**Ваше задание:**
Найдите в списке ниже все строки, где встречается слово «dimensions», и перепишите их. Регистр букв имеет значение.

**Предоставленные записи:**

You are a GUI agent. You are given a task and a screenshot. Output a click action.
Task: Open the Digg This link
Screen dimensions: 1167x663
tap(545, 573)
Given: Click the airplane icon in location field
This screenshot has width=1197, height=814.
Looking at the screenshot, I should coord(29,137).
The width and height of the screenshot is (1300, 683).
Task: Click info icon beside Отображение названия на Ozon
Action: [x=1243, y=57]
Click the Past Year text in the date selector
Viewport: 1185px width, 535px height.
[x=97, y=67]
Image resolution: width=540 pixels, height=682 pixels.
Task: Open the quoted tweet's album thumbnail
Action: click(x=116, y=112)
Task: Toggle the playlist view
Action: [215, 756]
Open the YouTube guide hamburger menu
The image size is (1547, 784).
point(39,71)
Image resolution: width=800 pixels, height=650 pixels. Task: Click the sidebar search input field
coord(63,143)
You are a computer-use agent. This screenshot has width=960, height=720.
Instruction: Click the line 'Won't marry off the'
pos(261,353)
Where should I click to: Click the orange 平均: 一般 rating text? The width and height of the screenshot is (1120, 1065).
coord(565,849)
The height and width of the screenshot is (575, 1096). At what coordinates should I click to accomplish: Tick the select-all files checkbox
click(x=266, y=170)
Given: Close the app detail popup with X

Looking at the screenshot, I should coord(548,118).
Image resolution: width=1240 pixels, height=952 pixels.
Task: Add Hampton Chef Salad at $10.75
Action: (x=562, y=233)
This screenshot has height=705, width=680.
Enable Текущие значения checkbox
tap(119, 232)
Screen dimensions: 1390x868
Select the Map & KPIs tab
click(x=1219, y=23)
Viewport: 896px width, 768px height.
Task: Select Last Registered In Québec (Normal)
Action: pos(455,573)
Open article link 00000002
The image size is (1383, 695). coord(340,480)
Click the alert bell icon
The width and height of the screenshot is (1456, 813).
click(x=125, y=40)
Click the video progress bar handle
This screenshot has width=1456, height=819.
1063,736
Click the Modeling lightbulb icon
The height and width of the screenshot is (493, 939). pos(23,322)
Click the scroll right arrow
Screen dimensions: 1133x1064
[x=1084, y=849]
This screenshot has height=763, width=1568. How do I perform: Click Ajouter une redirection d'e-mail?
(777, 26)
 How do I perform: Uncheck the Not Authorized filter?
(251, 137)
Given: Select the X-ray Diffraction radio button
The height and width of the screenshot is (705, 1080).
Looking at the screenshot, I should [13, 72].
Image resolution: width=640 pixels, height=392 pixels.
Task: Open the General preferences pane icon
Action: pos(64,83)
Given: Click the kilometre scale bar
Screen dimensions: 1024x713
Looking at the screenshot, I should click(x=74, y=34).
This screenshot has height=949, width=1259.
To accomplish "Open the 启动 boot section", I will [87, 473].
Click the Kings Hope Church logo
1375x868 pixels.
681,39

**Результат упражнения:**
Screen dimensions: 1167x663
Screen dimensions: 1390x868
Screen dimensions: 1133x1064
Screen dimensions: 1024x713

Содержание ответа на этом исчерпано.